Alif tertengun. Dia sama sekali tidak memperhitungkan hal itu.
“Pertanyaan Kak Alif terakhir kelak akan terjawab. Cuma logika saja. Mereka setidaknya generasi pertama sudah biasa hidup tanpa orangtua. Lalu anak-anak mereka diasuh bersama. Jadi semua warga di sini adalah keluarganya. Bukankah Kak Alif sendiri pernah menulis di majalah kampus soal masyarakat bisa menjadi keluarga besar? Bukankah Kak Alif menulis bahwa beberapa suku asli di Indonesia juga tinggal bersama? Bukankah sebuah desa dulunya sebuah keluarga? Setidaknya dalam tanda kutip. Tuh, Harum pengagum kamu mengklippingnya. Lalu dia menganalisanya dan membuat pandangannya sendiri.”
“Harum pernah berbicara apakah laki-laki itu harus menjadi imam atau dua subyek merdeka?” Alif khawatir.
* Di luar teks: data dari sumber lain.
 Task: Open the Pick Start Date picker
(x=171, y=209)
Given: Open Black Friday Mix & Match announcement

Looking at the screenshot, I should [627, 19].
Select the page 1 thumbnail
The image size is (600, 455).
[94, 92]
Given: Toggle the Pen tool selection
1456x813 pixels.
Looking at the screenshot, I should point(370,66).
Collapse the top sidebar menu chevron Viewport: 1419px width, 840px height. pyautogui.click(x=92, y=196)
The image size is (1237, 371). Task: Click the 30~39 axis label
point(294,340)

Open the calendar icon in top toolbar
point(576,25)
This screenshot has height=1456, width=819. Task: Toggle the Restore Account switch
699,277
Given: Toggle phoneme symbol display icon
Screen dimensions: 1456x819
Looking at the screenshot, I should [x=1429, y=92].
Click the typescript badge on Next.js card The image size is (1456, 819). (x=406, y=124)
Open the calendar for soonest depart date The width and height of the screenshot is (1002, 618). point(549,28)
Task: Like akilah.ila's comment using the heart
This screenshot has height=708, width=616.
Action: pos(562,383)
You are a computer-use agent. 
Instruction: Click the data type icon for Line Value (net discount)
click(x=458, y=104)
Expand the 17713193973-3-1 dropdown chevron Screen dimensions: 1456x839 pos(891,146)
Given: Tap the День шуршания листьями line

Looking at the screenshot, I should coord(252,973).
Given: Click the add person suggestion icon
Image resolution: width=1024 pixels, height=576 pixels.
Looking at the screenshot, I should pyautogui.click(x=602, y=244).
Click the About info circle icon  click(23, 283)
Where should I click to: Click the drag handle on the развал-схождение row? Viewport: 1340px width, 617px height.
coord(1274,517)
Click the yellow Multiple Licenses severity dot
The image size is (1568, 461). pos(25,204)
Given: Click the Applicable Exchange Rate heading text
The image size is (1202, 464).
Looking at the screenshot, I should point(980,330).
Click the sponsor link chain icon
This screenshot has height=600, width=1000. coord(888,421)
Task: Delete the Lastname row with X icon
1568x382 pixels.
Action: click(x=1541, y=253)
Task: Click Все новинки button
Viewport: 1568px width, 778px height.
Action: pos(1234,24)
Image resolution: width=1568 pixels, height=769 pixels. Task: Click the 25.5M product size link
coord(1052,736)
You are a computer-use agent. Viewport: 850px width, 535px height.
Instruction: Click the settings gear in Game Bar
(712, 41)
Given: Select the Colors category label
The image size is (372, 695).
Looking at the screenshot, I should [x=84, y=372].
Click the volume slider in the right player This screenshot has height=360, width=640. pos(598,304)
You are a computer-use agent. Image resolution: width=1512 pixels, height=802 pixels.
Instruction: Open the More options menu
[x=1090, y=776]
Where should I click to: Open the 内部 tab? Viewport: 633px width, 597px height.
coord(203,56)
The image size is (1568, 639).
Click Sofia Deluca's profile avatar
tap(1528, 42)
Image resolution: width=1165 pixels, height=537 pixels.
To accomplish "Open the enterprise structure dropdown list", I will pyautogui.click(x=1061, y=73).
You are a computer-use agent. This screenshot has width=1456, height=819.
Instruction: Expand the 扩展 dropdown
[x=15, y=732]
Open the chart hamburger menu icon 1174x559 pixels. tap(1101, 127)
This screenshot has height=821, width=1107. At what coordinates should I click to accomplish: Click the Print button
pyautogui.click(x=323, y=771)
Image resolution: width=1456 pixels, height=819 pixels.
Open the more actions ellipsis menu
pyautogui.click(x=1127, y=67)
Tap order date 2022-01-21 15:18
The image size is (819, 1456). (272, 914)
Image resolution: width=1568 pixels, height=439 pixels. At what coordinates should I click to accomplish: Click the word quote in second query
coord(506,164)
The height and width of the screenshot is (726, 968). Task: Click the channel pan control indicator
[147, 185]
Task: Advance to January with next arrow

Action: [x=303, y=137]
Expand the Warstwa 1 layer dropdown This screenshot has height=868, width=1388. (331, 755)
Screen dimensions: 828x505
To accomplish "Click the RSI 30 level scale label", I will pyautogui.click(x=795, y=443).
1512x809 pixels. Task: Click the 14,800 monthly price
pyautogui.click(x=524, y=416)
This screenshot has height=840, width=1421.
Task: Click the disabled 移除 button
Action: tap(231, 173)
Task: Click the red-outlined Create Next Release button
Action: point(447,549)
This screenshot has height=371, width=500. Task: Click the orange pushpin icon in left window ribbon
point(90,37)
“Ha...ha..ha..ha..” Anis tergelak. “Kamu tebak sendiri. Saya tidak peduli saya jadi imam atau kami adalah dua subyek merdeka. Yang penting kalau saya membutuhkannya dia hadir dan ketika dia membutuhkan saya, saya pun hadir…”
“Kalau semua perempuan di sini bersikap demikian. Mengapa Zahra menganggap saya imamnya? Tetapi kalau saya imamnya, dia tidak selalu menurut, kecuali kalau saya mengeras.”